We have gone back and forth from the house to see if there were things we could gather and save. Unfortunately, if the fire didn’t damage the item, more than likely the water and smoke damaged it. Every time we went to the house I noticed my plants in the yard and specifically the Dragon tree were all thriving. It really perplexed me! They had just been through this horrific trauma of heat and fire for two-three hours and they are growing like mad! I began to think about what was going on behind the scenes here. My mind kept going to the verse in Colossians 2 about being deeply rooted in Christ. The plants at our house had been there for over tens years. They were certainly deeply grounded here in the yard. It was a great illustration of what Paul meant when he wrote,
“let your roots grow down into him, and let your lives be built on him. Then your faith will grow strong in the truth you were taught, and you with overflow with thankfulness.”Colossians 2:7 NLT
For the last few weeks I have watched our tree and I have thought about if my roots are firmly rooted in my faith. I found myself getting irritated with people around me. Irritated with our new puppy. Aggravated with life. Maybe my faith isn’t as firmly rooted as it needs to be, or as deeply as I thought it was? Yesterday was the 2 month anniversary of the fire. I’m tired. I’m worn. I want to go home to our house but it’s not there anymore. I want a safe place to be and our home was that place for me. How do I make my way through this journey without my safe place? I think about Cori ten Boom and how she found safety and peace within the walls of the Concentration Camp she was held captive within. Samantha, dig deeper. You can do this. I went back to check on my tree…

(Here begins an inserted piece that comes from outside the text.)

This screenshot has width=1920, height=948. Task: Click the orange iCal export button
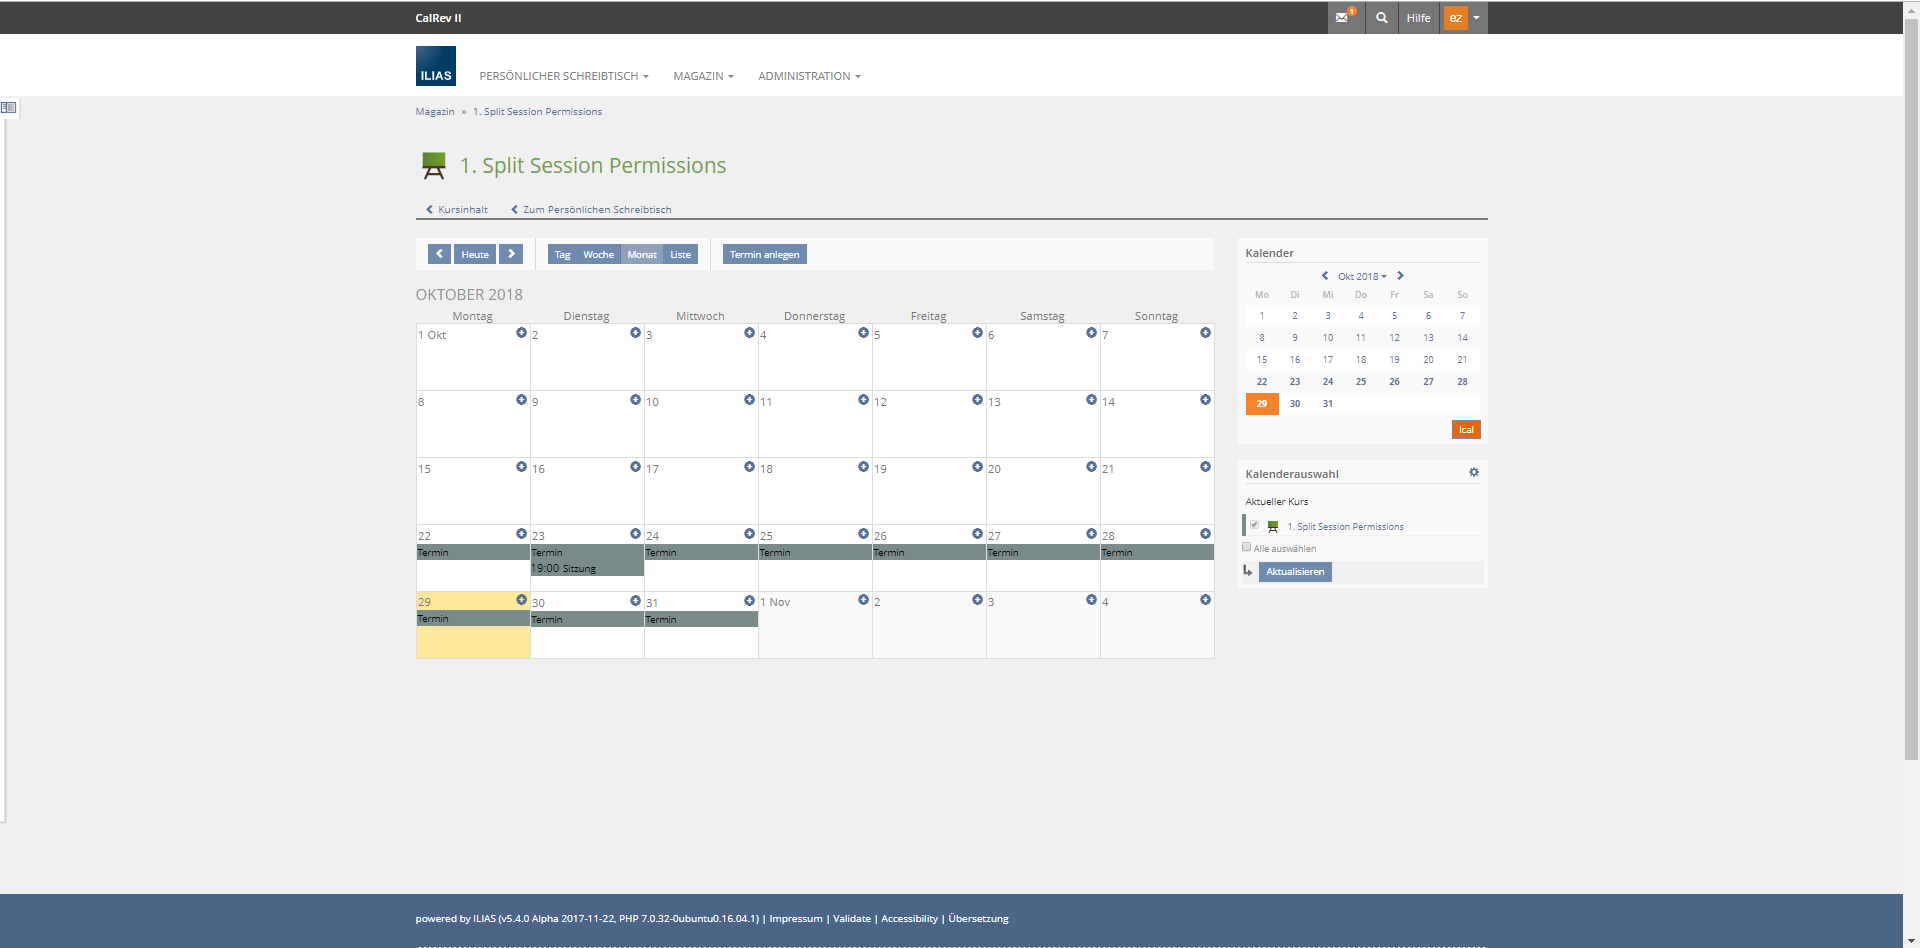[1465, 430]
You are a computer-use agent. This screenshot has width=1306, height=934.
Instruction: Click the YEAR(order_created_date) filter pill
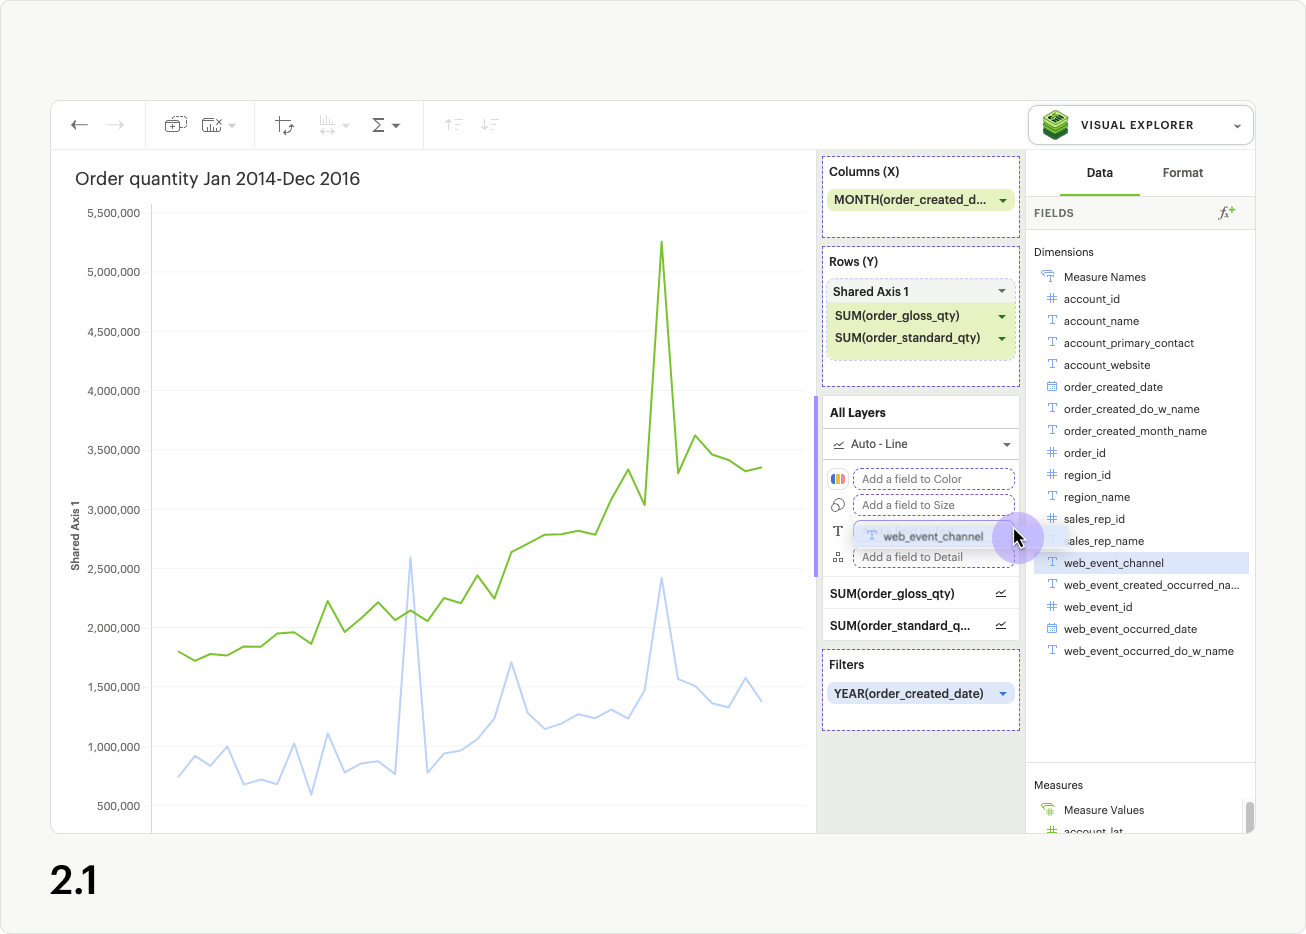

Look at all that growth!!! As I shared about the tree with a good friend last night I told her…”look at all that growth!! But I am here to tell you it is painful growth. It’s beautiful and one day the ugliness around it will be gone.” Sometimes the pain in the world is ugly from one perspective but from another advantage point, beautiful things are happening. We don’t always know why ugly things in the world happen. And in reality, would we want to know the why? Could we actually handle the why? Does is matter if we can’t change the circumstances of the why? This is not easy to let go of. I am a control freak naturally. I don’t understand why. I don’t want to be in this nightmare, but I also have no choice. The choice I do have is to remain deeply rooted in my faith. I may not be thankful right away-but I do believe that I will eventually get there.
As far as an update on where things are at– The investigation has officially been closed by the insurance company. They were unable to determine what started the fire. I will be meeting with the company that will begin debris removal later today. Having the house come completely down I think will bring some closure. Kind of like a funeral after the loss of a loved one. I am still heartbroken we did not find Esther’s body but I know she is with us in spirit and will always be with us. Please continue to pray for us. There is still so much to do. I am overwhelmed with all I have to do- many ask what they can do to help and unfortunately I don’t think there’s really anything people can help with. We still have copious amounts of items to write down for the insurance company of items that were in our home. Paperwork that was lost–car titles, passports, etc… all need to be replaced and we have to file for those items. Tim and I still have not found a good system for writing things down and getting them into the computer into the spreadsheet the insurance company gave us. I don’t know how people do this and still have hair on their heads when they’re done. In the meantime, I am going to try and rest my weary body and do what I can do day to day knowing its okay to not be 100% okay right now.